Sevendust: Players Priced at $7,900 -$7,000 on DraftKings

There are tons of intriguing plays in the $7,000 range, and here is a couple that I’m looking at. Of course, I’ll be looking at former PGA Champion Jason Day, who has shown recent flashes of form. Cameron Young looks chalky in this range but still delicious.

Tony Finau ($7,900)

Finau has been all over the place this season and has just one quality finish to his name, and that was a 2nd place at The Mexico Open. In his last nine starts, he’s missed three cuts and finished 29th or worse in 5 others, so he’s not exactly tearing it up out there. Despite his lackluster finishes, many of Finau’s underlying Strokes Gained numbers have been solid, and his 69.7 Greens In Regulation percentage (25th on Tour) leaves some hope that he’ll turn it around. Finau has finished T4 and T8 in his last two PGA Championship appearances, and at his depressed price and likely depressed ownership, I’m willing to roll the dice.

Billy Horschel ($7,400)

I’m not a huge Billy Ho guy, but he looks excellent this season, and since the Farmers in late January, Billy has finished 11th, 6th, 16th, 2nd, 43rd, and 21st. He also has solid if unspectacular history at this event with 2 top 25s in the last three years and no finish worse than 48th in the previous five years. Of course, he could mentally meltdown at the drop of a hat, but other than that, he’s fine.

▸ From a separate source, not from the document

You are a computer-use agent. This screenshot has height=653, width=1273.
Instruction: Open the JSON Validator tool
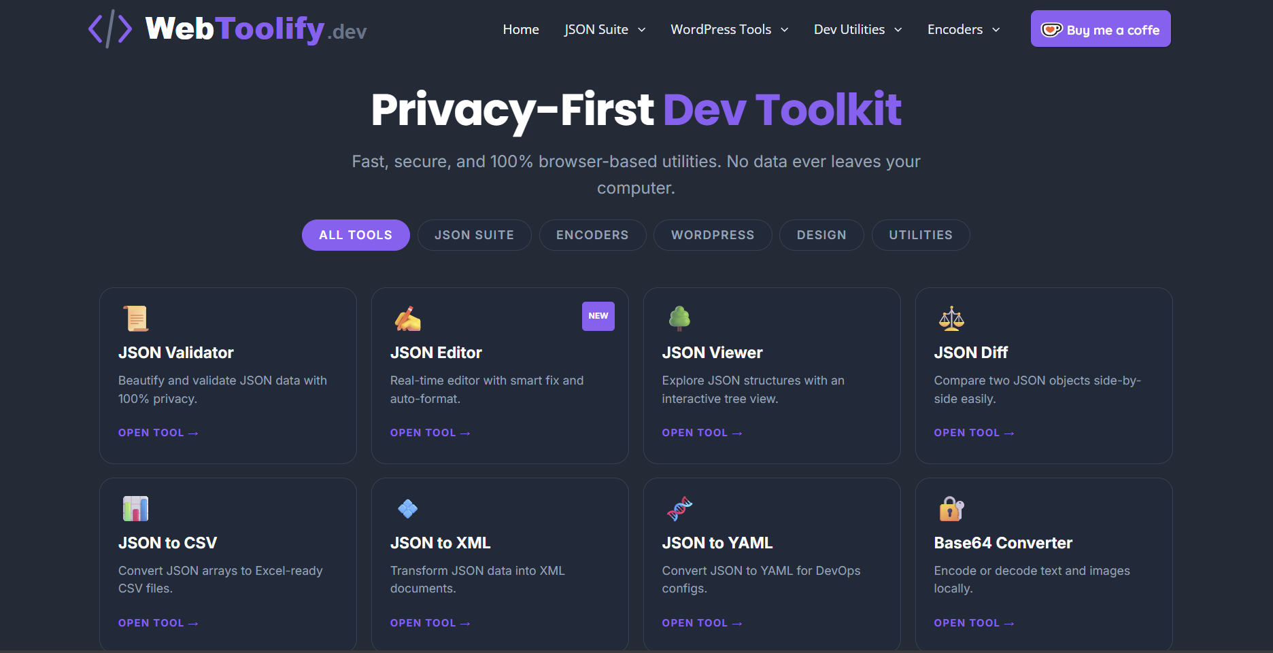coord(158,432)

Play ‘Em and Pray: Players Priced at $6,900 or less on DraftKings

These guys are cheap for a reason.

K.H. Lee ($6,500)

Lee is coming off a win at the AT&T Byron Nelson, heading into the PGA Championship for the second-straight year. Of course, last year, he promptly missed the cut at The PGA but whatever. Lee drives the ball long and, more often than not, straight (47th in SG: Off The Tee), and the dude has nerves of steel. He was able to get himself out of some huge trouble down the stretch last week with Spieth and Sebastian Munoz breathing down his neck, and I just love the guy.

Ryan Fox ($6,300)

Fox has been lighting up the European Tour with finishes of 2nd, 8th, 9th, 15th, and a win in his last five starts. His 4.83 birdies per round rank 3rd, and his 69.87 scoring average ranks 8th on that Tour this season. Like the great Peter Tosh sang, “Coming in hot, firin’ some shot, coming in red hot.” Hot Fox is worth a shot, shot, shot.